Domingo da Ascensão
O facto de hoje escutarmos duas versões da Ascensão de Jesus, as quais, embora escritas pelo mesmo evangelista (S. Lucas), não são de todo coincidentes, só nos obriga a não ficarmos pela leitura simplista da letra – subida de Jesus para o Céu – e tentarmos chegar àquilo que S. Paulo pedia para os cristãos de Éfeso: compreender a esperança a que foram chamados, os tesouros de glória da sua herança e a incomensurável grandeza do poder de Deus para os crentes.
De facto, muita coisa nos é dita através das linhas e entrelinhas destes textos. Aos circunstantes, é censurada a atitude boquiaberta e estática perante o desaparecimento de Jesus, porque é preciso pôr-se a caminho, com a força do Espírito Santo. É que, na vida cristã, torna-se indispensável combinar contemplação e ação.

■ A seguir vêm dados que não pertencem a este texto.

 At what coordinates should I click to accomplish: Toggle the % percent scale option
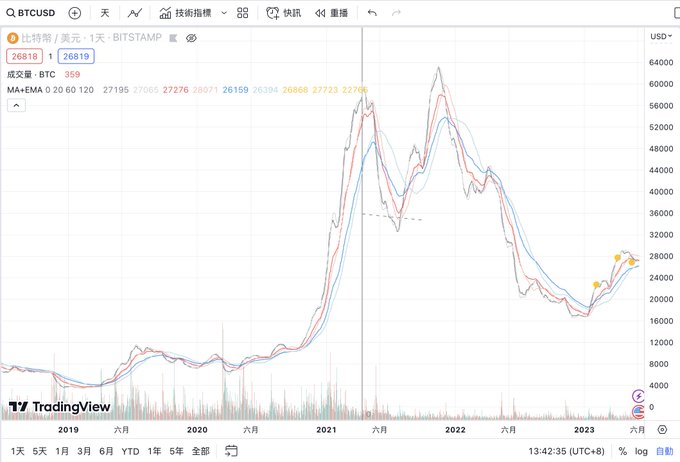(x=622, y=451)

Sem compromisso ativo, facilmente caímos num pietismo alienante, que nos permite viver anestesiados frente às injustiças, às pobreza e misérias de grande parte dos homens e mulheres do nosso tempo. Esta tem sido uma das grandes acusações feitas à Igreja nos últimos séculos, não sem alguma razão. Mas, sem contemplação, também facilmente nos esgotamos num ativismo febril sem rumo, sem consistência, qual fogo de artifício, que tem tanto de bonito como de efémero, tentação em que, por vezes, se tem caído, face à premência gritante de situações verdadeiramente insuportáveis.
Não se trata, evidentemente, de ter um pé ‘cá’ e um pé ‘lá’, o que significaria, na prática, nem ‘cá’, nem ‘lá’. Precisamos de ter os dois pés ‘cá’ para nos comprometermos na transformação deste mundo, mas tendo sempre diante dos olhos o projeto elaborado por Deus, pois o modelo vem de ‘lá’. É cada um de nós e cada comunidade cristã que precisa de encontrar o equilíbrio deste binómio.

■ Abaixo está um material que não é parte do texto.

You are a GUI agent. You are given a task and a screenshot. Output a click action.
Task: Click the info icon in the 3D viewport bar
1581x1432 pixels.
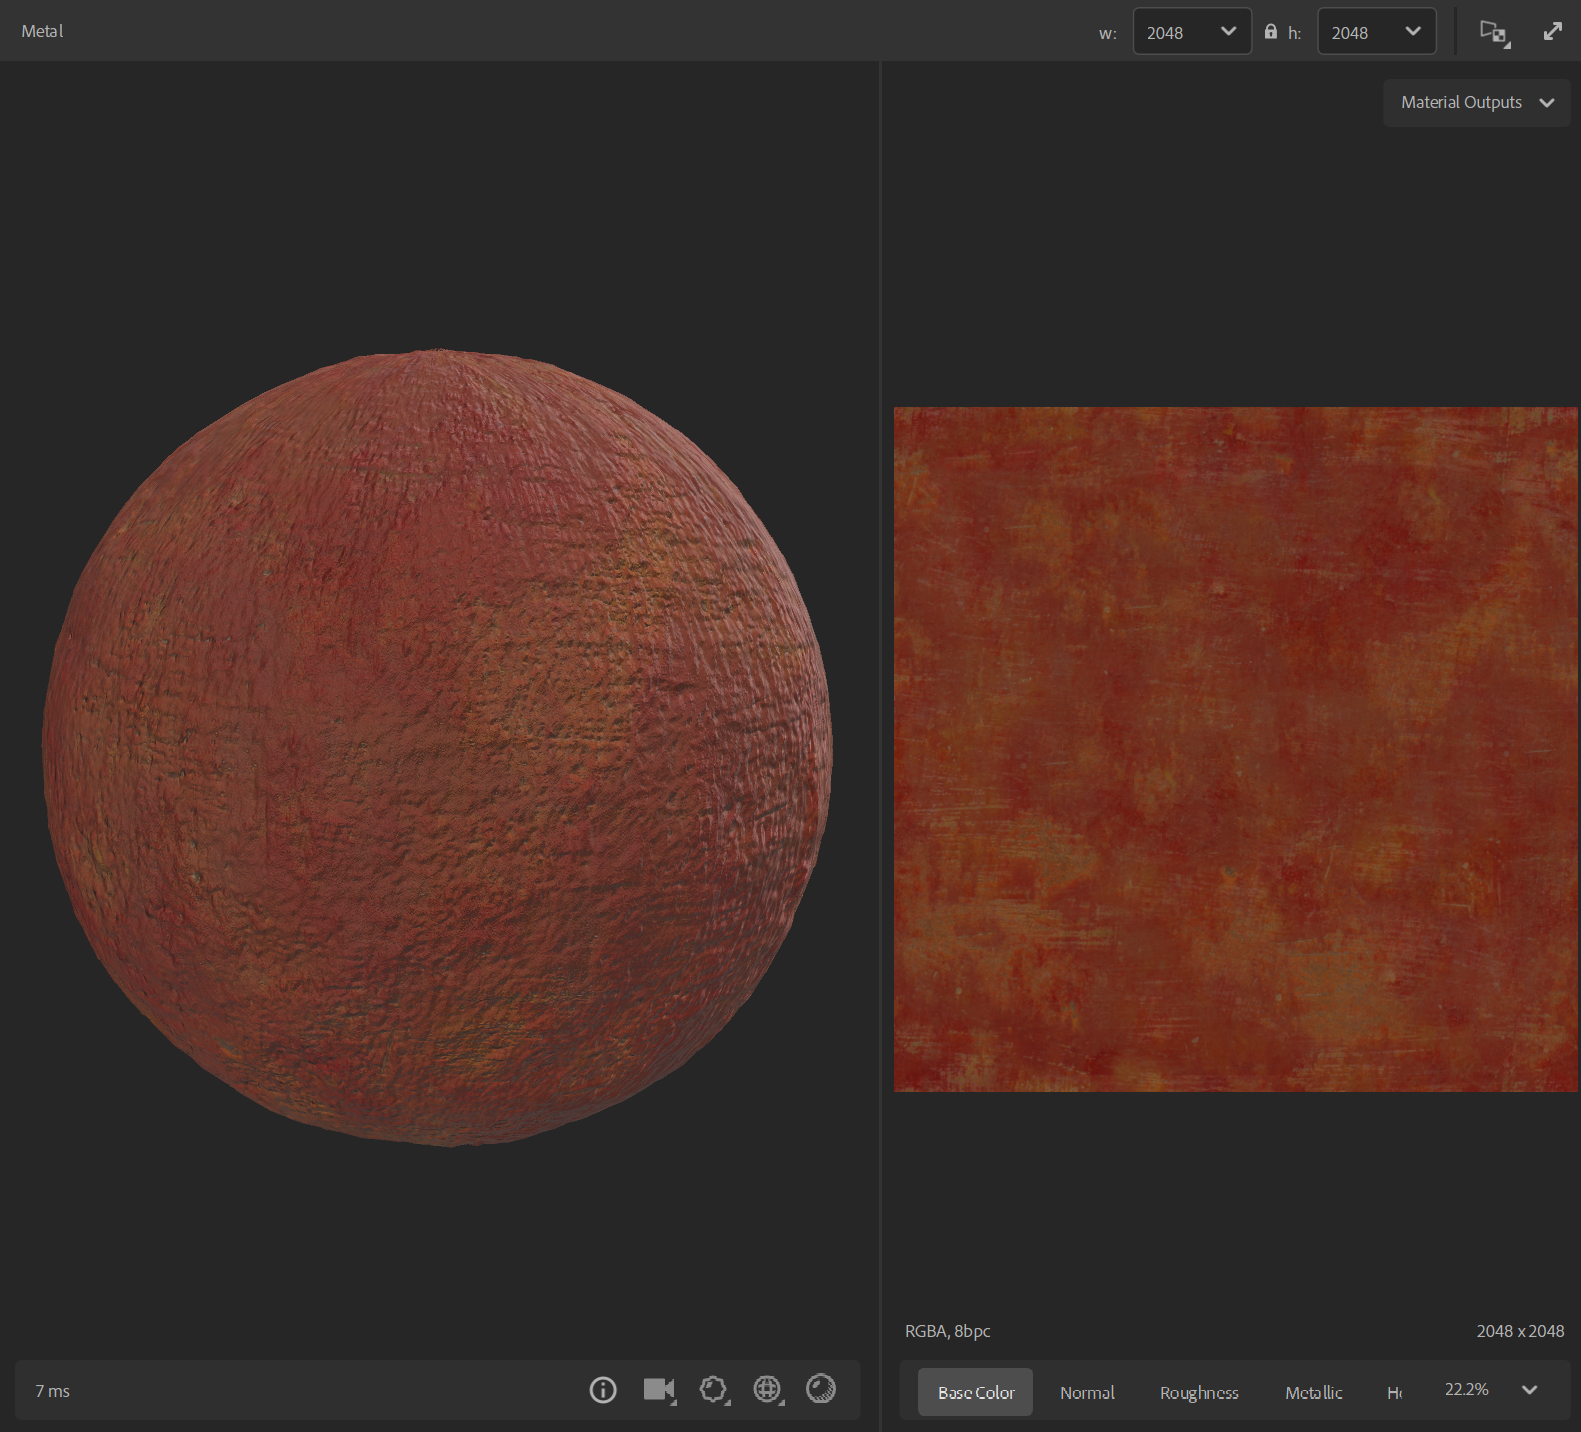click(x=603, y=1390)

E o mundo de hoje tem um novo horizonte: o das redes sociais e que é o tema da mensagem do Papa Francisco para o Dia Mundial das Comunicações Sociais, que hoje se celebra. Com efeito, estas ‘redes’ tanto podem ser “uma oportunidade para promover o encontro com os outros, como podem agravar o autoisolamento, qual teia de aranha, capaz de capturar”.

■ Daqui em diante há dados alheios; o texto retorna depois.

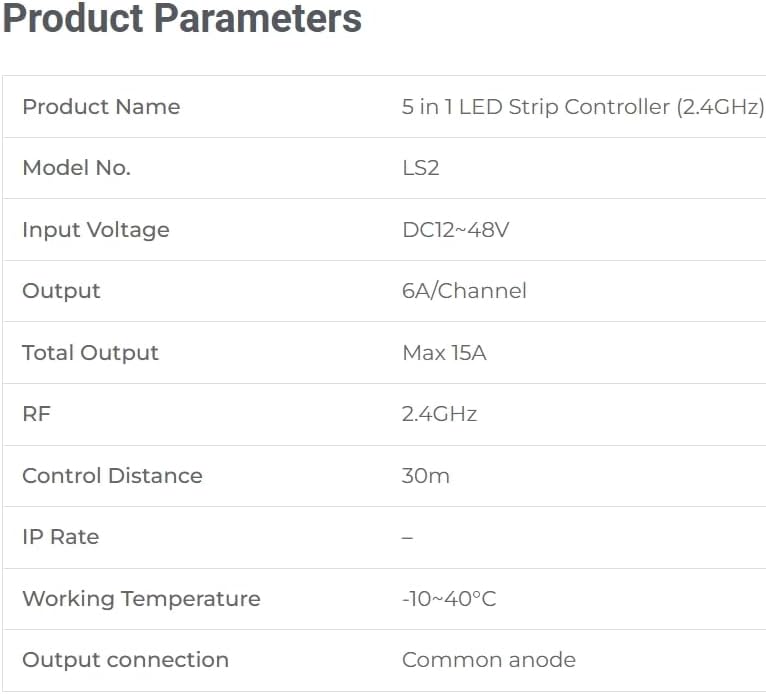This screenshot has height=694, width=766.
Task: Click the RF row label
Action: click(36, 414)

Se, como cristãos, “nos reconhecemos como membros do único corpo cuja cabeça é Cristo” e “criados à imagem e semelhança de Deus, que é comunhão e comunicação-de-Si”, o “panorama atual convida-nos a todos nós a investir nas relações, a afirmar – também na rede e através da rede – o carácter interpessoal da nossa humanidade”, que nos ajude a passar de “indivíduos” – que o Papa designa como ‘eremitas sociais’ – a “pessoas”, um “rosto” voltado para o outro, comprometido com os outros”. Com efeito – conclui o Papa – “a Igreja é uma rede tecida pela comunhão eucarística, onde a união não se baseia nos gostos [“like”], mas na verdade, no “amén” com que cada um adere ao Corpo de Cristo, acolhendo os outros”.